USB ISPRA: indipendenza e salari dignitosi per una ricerca pubblica per davvero
Le conoscenze scientifiche, da sole, non sono sufficienti a invertire con decisione la direzione di un modello di sviluppo che già da tempo si è dimostrato inesorabilmente insostenibile. Ci vuole una politica che deve cambiare questo modello, abbracciando finalmente una visione orientata alla salute delle generazioni future.
Quello che invece osserviamo, è il solito, squallido, rimpallo di accuse e depistaggio, come quello messo in atto dal ministro che “vigila” sull’ISPRA nei confronti degli “ambientalisti che dicono sempre no”. Non vorremmo allora che tale vigilanza possa orientare le decisioni e le iniziative di informazione che devono uscire – in questi casi più che mai - autorevolmente ed autonomamente dal nostro Istituto.
Noi non siamo tuttologi, anche se ora va molto di moda esserlo, ma siamo ricercatori, tecnici e amministrativi che lavorano in un ente di alto profilo scientifico; noi dell’ISPRA, così come i colleghi e colleghe degli altri enti del settore. E dobbiamo fornire i servizi necessari ad espandere le conoscenze che servono ai decisori politici ma anche - anzi, soprattutto – per accrescere la consapevolezza dei cittadini ed essere, oltre che tecnici, protagonisti attivi della crescita della coscienza collettiva nei confronti della protezione ambientale.
Quanti di noi conoscono i servizi informativi e divulgativi sui temi di interesse sviluppati sia in ISPRA che negli enti internazionali con cui collaboriamo?
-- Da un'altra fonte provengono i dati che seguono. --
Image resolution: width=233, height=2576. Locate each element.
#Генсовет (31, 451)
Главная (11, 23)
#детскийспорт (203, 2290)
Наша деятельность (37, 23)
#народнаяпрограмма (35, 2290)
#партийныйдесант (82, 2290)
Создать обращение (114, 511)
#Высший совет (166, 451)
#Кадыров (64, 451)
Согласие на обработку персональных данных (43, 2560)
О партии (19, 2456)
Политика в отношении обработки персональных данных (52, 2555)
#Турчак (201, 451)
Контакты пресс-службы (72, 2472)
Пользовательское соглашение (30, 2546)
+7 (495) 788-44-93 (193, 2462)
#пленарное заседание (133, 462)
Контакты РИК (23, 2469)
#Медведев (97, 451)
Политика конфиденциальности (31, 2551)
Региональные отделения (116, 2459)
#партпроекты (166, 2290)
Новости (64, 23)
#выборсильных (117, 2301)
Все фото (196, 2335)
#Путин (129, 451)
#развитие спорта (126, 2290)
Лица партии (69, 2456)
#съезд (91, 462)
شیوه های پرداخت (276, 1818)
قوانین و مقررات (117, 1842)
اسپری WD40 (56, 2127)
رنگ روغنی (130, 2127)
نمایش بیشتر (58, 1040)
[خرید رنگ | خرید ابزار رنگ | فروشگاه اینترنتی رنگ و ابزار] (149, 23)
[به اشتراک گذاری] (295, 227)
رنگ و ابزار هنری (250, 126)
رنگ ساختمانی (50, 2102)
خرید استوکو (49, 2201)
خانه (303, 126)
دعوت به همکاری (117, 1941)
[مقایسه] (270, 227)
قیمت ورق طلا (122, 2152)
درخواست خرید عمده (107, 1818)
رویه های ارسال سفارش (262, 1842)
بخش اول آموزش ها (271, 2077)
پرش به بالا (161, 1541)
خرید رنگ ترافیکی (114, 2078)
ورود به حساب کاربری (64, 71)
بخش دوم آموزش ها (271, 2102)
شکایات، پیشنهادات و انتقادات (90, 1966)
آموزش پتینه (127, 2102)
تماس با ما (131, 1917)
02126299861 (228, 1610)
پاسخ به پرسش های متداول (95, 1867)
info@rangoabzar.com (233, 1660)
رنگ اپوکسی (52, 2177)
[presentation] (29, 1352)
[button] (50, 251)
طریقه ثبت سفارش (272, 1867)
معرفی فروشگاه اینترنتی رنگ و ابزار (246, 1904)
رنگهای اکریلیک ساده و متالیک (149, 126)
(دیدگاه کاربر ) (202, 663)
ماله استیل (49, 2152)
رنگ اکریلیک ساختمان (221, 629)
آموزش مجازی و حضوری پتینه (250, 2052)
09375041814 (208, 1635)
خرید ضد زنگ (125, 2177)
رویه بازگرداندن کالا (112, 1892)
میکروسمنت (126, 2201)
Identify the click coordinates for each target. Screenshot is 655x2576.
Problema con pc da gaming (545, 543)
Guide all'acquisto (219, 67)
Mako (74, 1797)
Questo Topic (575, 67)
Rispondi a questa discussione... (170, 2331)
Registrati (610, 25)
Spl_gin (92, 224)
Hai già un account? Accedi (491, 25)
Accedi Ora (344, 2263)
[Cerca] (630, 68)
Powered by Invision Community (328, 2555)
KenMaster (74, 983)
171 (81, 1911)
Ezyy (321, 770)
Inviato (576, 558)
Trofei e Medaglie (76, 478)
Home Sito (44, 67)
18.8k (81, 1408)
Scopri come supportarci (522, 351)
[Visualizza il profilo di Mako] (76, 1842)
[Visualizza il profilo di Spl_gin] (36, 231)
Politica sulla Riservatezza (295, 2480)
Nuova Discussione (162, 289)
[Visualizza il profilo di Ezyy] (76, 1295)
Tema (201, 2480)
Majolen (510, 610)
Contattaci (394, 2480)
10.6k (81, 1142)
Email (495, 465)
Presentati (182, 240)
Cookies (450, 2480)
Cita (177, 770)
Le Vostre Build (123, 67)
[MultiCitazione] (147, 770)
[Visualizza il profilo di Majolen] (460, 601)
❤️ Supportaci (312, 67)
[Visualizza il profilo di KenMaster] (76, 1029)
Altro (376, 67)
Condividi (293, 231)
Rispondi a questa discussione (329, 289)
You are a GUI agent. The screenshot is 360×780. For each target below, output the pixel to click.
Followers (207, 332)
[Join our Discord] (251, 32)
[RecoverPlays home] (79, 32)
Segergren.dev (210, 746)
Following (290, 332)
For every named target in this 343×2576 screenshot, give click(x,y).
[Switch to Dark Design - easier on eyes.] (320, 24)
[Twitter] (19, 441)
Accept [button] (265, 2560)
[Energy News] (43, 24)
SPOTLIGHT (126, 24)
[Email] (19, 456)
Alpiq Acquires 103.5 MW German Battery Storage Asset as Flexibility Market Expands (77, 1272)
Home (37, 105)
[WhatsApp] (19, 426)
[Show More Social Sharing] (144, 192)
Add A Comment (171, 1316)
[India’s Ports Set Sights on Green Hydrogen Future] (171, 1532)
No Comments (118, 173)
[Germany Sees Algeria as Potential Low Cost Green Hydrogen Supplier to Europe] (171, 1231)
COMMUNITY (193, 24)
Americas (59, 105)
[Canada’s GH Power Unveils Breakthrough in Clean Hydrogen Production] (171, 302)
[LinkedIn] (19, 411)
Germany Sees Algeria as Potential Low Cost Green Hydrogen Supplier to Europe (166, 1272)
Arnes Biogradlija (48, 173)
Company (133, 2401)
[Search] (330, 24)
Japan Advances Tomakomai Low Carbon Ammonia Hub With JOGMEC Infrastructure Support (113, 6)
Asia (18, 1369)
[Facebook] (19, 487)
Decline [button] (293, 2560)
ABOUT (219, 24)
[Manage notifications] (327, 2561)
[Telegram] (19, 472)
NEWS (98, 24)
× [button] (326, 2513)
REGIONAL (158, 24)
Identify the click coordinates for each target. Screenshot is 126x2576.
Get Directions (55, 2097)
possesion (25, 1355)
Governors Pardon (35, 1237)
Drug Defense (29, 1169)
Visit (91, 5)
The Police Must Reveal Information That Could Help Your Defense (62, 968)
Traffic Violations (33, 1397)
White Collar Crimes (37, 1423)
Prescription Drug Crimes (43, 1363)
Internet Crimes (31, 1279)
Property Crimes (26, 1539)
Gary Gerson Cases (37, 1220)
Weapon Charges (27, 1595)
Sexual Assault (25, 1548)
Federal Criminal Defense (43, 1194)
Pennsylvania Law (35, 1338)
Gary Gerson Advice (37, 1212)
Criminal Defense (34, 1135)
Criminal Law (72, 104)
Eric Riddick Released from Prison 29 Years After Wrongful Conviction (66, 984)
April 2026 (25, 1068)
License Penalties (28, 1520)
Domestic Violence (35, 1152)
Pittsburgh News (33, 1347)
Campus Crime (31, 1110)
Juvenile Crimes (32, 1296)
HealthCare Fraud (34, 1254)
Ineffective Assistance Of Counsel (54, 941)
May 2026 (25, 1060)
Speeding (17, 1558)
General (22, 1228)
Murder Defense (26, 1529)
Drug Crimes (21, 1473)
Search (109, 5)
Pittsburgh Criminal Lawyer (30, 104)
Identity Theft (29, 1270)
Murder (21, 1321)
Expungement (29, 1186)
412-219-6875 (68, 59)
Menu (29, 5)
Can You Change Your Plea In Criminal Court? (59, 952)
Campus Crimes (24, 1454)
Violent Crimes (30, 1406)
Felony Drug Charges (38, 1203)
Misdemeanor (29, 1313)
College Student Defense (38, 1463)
Per esempio, i dati e gli indicatori sulla qualità dell’aria, gli effetti degli eventi idrologici estremi, il consumo di suolo. Nonostante i diversi tentativi, la comunicazione interna non sembra riuscire a coinvolgere tutto il personale e quella verso l’esterno è limitata da rigide procedure, dove è facile cadere in episodi di sudditanza - se non reale – almeno psicologica. Ma i dati ci sono, le informazioni vengono estratte e vengono fornite a chi di dovere.
Purtroppo, questo è il paradigma: a fronte di una accurata conoscenza dei fenomeni che determinano le pressioni e gli impatti sull’ambiente, c’è la quasi totale assenza di politiche ambientali tempestive ed efficaci per prevenirne le cause, per tutelare la salute della popolazione, per salvaguardare il territorio e gli ecosistemi.
In questo contesto, quale ruolo dovrebbero giocare l’ISPRA, il SNPA e, in generale, gli enti pubblici di ricerca e quali sono le condizioni minime affinché possano incidere realmente sulla sostenibilità ambientale delle attività umane senza essere soltanto un mero contenitore di dati e di conoscenze che, seppur utili, non hanno la forza di determinare un cambiamento effettivo?
Per quanto complessa, la risposta, dal punto di vista del mondo del lavoro, non può che partire dalla necessità improcrastinabile di garantire agli enti di ricerca e al personale che li anima una indipendenza vera, così da fornire quei servizi di controllo, valutazione e monitoraggio e quell’autorevole supporto tecnico scientifico nell’attuazione, a tutti i livelli amministrativi, delle politiche ambientali di cui la collettività ha bisogno e a cui avrebbe diritto.
I punti essenziali per modificare radicalmente questo sistema, spesso asservito alla politica e indifferente ai bisogni e alle aspettative dei cittadini e delle lavoratrici e dei lavoratori, possono essere identificati in maniera semplice, perché anche su questo tema le informazioni a disposizione sono più che sufficienti:
✔ I vertici degli Enti non dovrebbero più essere nominati direttamente dai governi centrali o dalle amministrazioni locali di turno al fine di garantire l’indispensabile terzietà, inoltre, dovrebbero essere, almeno in parte, espressione del mondo scientifico di cui gli EPR fanno parte;
✔ No al precariato e alla valutazione delle performance, perché rendono il personale meno indipendente e costretto a vivere nell’incertezza;
✔ Maggiori e più stabili investimenti economici nel lungo periodo, in modo tale che le attività utili alla transizione ecologica siano programmate con la necessaria tempestività;
✔ Adeguamento dei salari di tutto il personale portandoli, in breve tempo, ad un livello medio confrontabile con quello degli Stati europei più avanzati. Questa misura, inoltre renderebbe più attrattivi gli EPR per i giovani che andranno a formare i futuri gruppi di ricerca.
È per questi motivi che aderiamo convintamente allo sciopero generale proclamato da USB il 26 maggio.
Al bando la neutralità e l’indifferenza, schieriamoci e manifestiamo!